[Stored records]
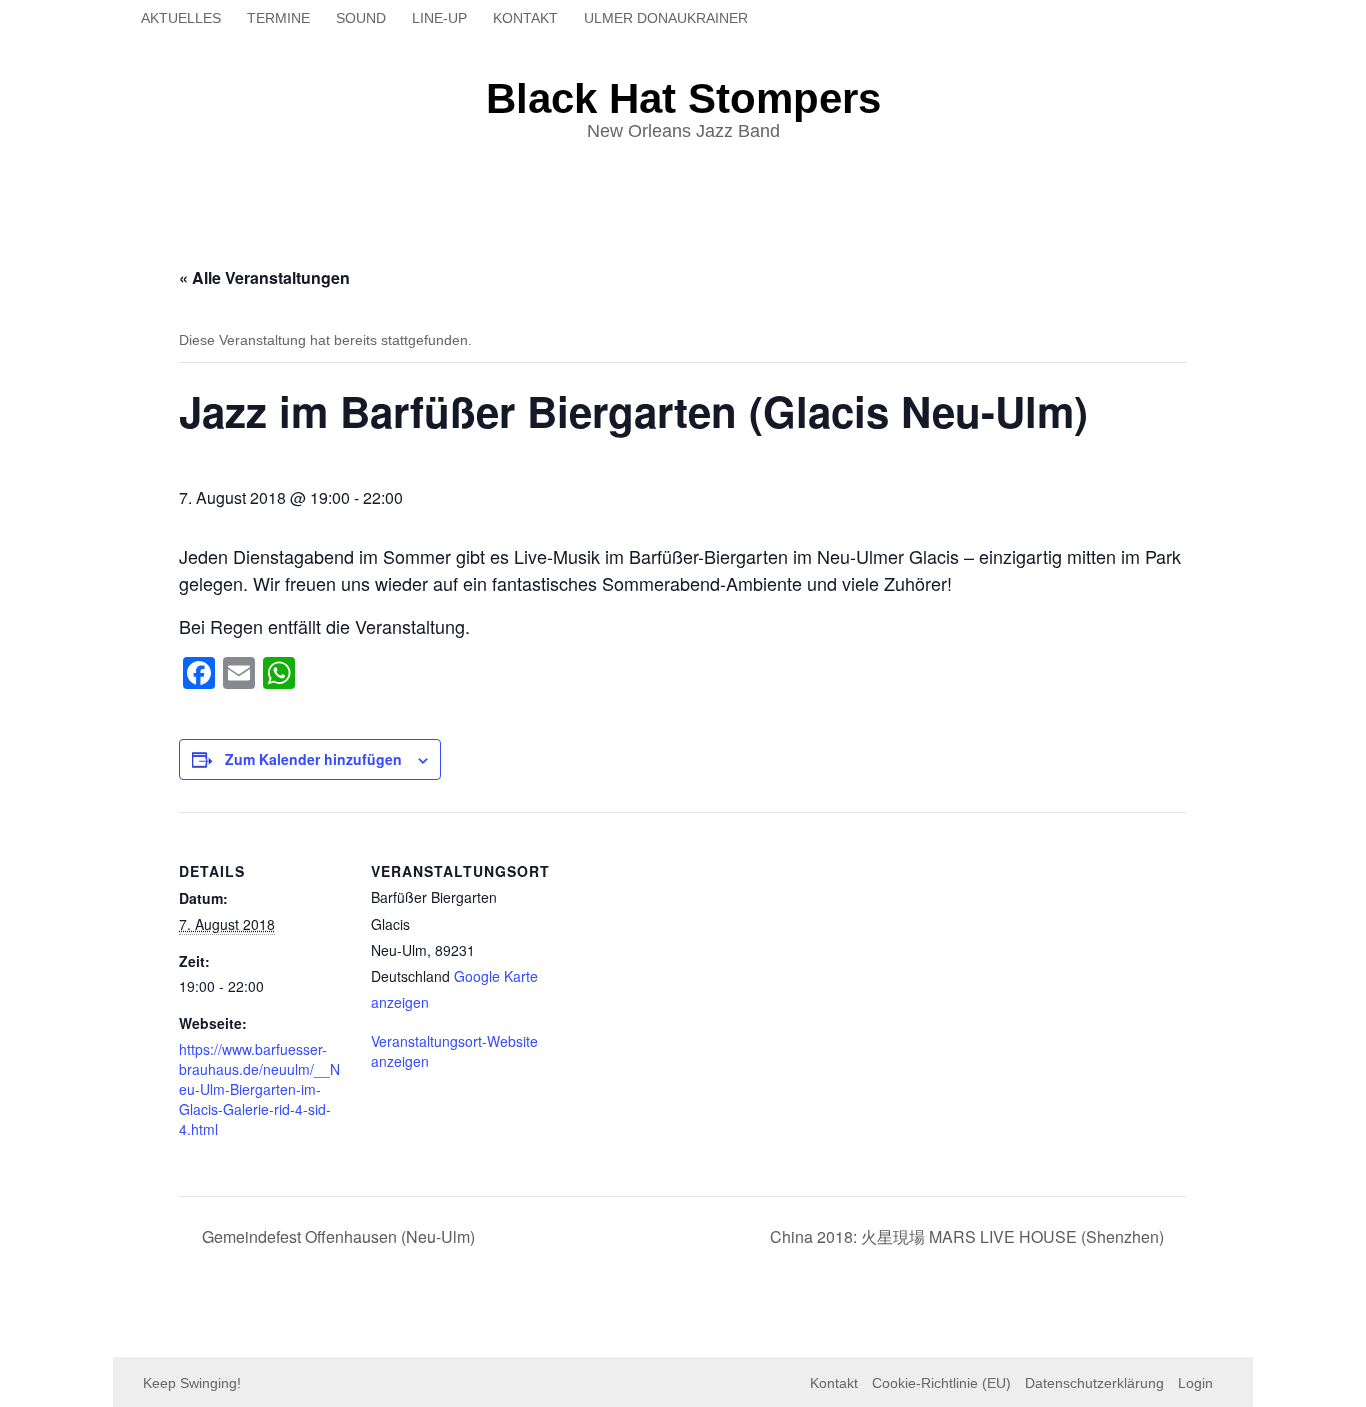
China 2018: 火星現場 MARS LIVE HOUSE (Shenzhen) (969, 1236)
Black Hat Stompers (683, 98)
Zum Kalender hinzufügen (313, 759)
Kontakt (525, 18)
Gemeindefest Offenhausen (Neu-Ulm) (336, 1236)
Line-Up (439, 18)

# What to work on
Without the pictures, give every line above again exactly.

# Written solution
China 2018: 火星現場 MARS LIVE HOUSE (Shenzhen) (969, 1236)
Black Hat Stompers (683, 98)
Zum Kalender hinzufügen (313, 759)
Kontakt (525, 18)
Gemeindefest Offenhausen (Neu-Ulm) (336, 1236)
Line-Up (439, 18)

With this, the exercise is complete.